PROBLEM TO WORK ON:
Could you reproduce all of the material below, switching every "Find the location of" to "Locate" and leaving everything else untouched?
__________________________________________________
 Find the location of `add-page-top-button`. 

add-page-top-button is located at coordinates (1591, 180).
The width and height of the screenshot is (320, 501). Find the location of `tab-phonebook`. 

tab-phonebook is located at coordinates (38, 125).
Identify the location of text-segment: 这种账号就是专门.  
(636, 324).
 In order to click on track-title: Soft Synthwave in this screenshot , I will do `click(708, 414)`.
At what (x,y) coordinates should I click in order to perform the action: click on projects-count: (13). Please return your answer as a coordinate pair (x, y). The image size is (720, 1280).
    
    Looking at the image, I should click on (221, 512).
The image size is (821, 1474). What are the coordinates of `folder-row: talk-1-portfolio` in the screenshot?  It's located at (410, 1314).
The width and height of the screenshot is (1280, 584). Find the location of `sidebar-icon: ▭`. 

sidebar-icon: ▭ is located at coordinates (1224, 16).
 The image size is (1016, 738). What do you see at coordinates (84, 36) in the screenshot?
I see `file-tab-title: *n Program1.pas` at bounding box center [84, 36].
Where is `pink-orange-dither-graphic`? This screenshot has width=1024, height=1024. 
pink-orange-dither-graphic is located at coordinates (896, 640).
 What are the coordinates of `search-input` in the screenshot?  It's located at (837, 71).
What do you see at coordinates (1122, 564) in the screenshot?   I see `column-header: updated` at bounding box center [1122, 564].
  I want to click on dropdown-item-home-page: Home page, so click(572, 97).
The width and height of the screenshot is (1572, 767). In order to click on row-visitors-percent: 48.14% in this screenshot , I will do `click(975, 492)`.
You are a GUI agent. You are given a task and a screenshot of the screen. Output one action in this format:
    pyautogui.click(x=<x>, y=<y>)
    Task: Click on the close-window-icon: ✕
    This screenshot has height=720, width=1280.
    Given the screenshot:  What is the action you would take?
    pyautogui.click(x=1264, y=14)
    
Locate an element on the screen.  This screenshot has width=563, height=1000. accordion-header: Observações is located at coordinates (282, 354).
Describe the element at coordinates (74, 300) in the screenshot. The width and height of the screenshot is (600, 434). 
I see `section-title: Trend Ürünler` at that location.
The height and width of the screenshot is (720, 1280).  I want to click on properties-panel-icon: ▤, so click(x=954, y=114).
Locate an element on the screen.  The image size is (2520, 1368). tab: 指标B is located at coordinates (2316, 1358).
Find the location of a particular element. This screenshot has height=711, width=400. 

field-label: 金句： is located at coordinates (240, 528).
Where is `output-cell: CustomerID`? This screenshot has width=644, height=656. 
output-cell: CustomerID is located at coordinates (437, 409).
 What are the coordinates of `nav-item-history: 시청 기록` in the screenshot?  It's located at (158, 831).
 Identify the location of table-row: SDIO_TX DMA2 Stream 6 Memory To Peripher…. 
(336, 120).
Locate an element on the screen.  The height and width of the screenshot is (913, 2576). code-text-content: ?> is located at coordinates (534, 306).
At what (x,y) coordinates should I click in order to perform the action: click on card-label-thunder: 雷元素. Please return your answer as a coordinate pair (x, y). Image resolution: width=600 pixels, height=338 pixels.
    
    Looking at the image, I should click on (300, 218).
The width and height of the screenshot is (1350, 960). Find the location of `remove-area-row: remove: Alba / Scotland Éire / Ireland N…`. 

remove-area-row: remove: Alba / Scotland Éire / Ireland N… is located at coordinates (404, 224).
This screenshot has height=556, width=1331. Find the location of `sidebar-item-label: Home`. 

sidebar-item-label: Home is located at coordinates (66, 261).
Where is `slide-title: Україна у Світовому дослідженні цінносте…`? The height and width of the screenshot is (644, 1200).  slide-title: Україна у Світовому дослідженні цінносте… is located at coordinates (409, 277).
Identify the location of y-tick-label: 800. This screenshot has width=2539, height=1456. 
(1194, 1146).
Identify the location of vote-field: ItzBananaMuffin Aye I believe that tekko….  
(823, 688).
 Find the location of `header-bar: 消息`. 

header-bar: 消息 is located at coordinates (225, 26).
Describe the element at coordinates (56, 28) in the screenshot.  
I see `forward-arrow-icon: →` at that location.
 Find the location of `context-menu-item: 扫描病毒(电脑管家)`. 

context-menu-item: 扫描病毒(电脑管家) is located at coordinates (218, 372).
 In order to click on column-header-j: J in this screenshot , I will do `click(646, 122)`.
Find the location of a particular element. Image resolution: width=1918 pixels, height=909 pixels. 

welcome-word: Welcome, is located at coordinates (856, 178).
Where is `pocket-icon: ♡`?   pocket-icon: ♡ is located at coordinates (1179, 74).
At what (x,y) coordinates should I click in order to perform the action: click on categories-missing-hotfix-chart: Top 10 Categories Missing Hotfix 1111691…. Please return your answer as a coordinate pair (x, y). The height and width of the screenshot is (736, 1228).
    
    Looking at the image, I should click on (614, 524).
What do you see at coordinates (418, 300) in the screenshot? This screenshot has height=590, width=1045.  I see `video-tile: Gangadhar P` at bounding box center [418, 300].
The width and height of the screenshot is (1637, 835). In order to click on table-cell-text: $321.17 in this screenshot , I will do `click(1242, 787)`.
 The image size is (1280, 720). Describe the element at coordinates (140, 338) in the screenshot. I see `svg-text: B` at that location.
__________________________________________________
SOLUTION TO THIS EXERCISE:
 Locate `add-page-top-button`. 

add-page-top-button is located at coordinates (1591, 180).
The width and height of the screenshot is (320, 501). Locate `tab-phonebook`. 

tab-phonebook is located at coordinates (38, 125).
Identify the location of text-segment: 这种账号就是专门.  
(636, 324).
 In order to click on track-title: Soft Synthwave in this screenshot , I will do `click(708, 414)`.
At what (x,y) coordinates should I click in order to perform the action: click on projects-count: (13). Please return your answer as a coordinate pair (x, y). The image size is (720, 1280).
    
    Looking at the image, I should click on (221, 512).
The image size is (821, 1474). What are the coordinates of `folder-row: talk-1-portfolio` in the screenshot?  It's located at (410, 1314).
The width and height of the screenshot is (1280, 584). Locate `sidebar-icon: ▭`. 

sidebar-icon: ▭ is located at coordinates (1224, 16).
 The image size is (1016, 738). What do you see at coordinates (84, 36) in the screenshot?
I see `file-tab-title: *n Program1.pas` at bounding box center [84, 36].
Where is `pink-orange-dither-graphic`? This screenshot has width=1024, height=1024. 
pink-orange-dither-graphic is located at coordinates (896, 640).
 What are the coordinates of `search-input` in the screenshot?  It's located at (837, 71).
What do you see at coordinates (1122, 564) in the screenshot?   I see `column-header: updated` at bounding box center [1122, 564].
  I want to click on dropdown-item-home-page: Home page, so click(572, 97).
The width and height of the screenshot is (1572, 767). In order to click on row-visitors-percent: 48.14% in this screenshot , I will do `click(975, 492)`.
You are a GUI agent. You are given a task and a screenshot of the screen. Output one action in this format:
    pyautogui.click(x=<x>, y=<y>)
    Task: Click on the close-window-icon: ✕
    This screenshot has height=720, width=1280.
    Given the screenshot:  What is the action you would take?
    pyautogui.click(x=1264, y=14)
    
Locate an element on the screen.  This screenshot has width=563, height=1000. accordion-header: Observações is located at coordinates (282, 354).
Describe the element at coordinates (74, 300) in the screenshot. The width and height of the screenshot is (600, 434). 
I see `section-title: Trend Ürünler` at that location.
The height and width of the screenshot is (720, 1280).  I want to click on properties-panel-icon: ▤, so click(x=954, y=114).
Locate an element on the screen.  The image size is (2520, 1368). tab: 指标B is located at coordinates (2316, 1358).
Locate a particular element. This screenshot has height=711, width=400. 

field-label: 金句： is located at coordinates (240, 528).
Where is `output-cell: CustomerID`? This screenshot has width=644, height=656. 
output-cell: CustomerID is located at coordinates (437, 409).
 What are the coordinates of `nav-item-history: 시청 기록` in the screenshot?  It's located at (158, 831).
 Identify the location of table-row: SDIO_TX DMA2 Stream 6 Memory To Peripher…. 
(336, 120).
Locate an element on the screen.  The height and width of the screenshot is (913, 2576). code-text-content: ?> is located at coordinates (534, 306).
At what (x,y) coordinates should I click in order to perform the action: click on card-label-thunder: 雷元素. Please return your answer as a coordinate pair (x, y). Image resolution: width=600 pixels, height=338 pixels.
    
    Looking at the image, I should click on (300, 218).
The width and height of the screenshot is (1350, 960). Locate `remove-area-row: remove: Alba / Scotland Éire / Ireland N…`. 

remove-area-row: remove: Alba / Scotland Éire / Ireland N… is located at coordinates (404, 224).
This screenshot has height=556, width=1331. Locate `sidebar-item-label: Home`. 

sidebar-item-label: Home is located at coordinates (66, 261).
Where is `slide-title: Україна у Світовому дослідженні цінносте…`? The height and width of the screenshot is (644, 1200).  slide-title: Україна у Світовому дослідженні цінносте… is located at coordinates (409, 277).
Identify the location of y-tick-label: 800. This screenshot has width=2539, height=1456. 
(1194, 1146).
Identify the location of vote-field: ItzBananaMuffin Aye I believe that tekko….  
(823, 688).
 Locate `header-bar: 消息`. 

header-bar: 消息 is located at coordinates (225, 26).
Describe the element at coordinates (56, 28) in the screenshot.  
I see `forward-arrow-icon: →` at that location.
 Locate `context-menu-item: 扫描病毒(电脑管家)`. 

context-menu-item: 扫描病毒(电脑管家) is located at coordinates (218, 372).
 In order to click on column-header-j: J in this screenshot , I will do `click(646, 122)`.
Locate a particular element. Image resolution: width=1918 pixels, height=909 pixels. 

welcome-word: Welcome, is located at coordinates (856, 178).
Where is `pocket-icon: ♡`?   pocket-icon: ♡ is located at coordinates (1179, 74).
At what (x,y) coordinates should I click in order to perform the action: click on categories-missing-hotfix-chart: Top 10 Categories Missing Hotfix 1111691…. Please return your answer as a coordinate pair (x, y). The height and width of the screenshot is (736, 1228).
    
    Looking at the image, I should click on (614, 524).
What do you see at coordinates (418, 300) in the screenshot? This screenshot has height=590, width=1045.  I see `video-tile: Gangadhar P` at bounding box center [418, 300].
The width and height of the screenshot is (1637, 835). In order to click on table-cell-text: $321.17 in this screenshot , I will do `click(1242, 787)`.
 The image size is (1280, 720). Describe the element at coordinates (140, 338) in the screenshot. I see `svg-text: B` at that location.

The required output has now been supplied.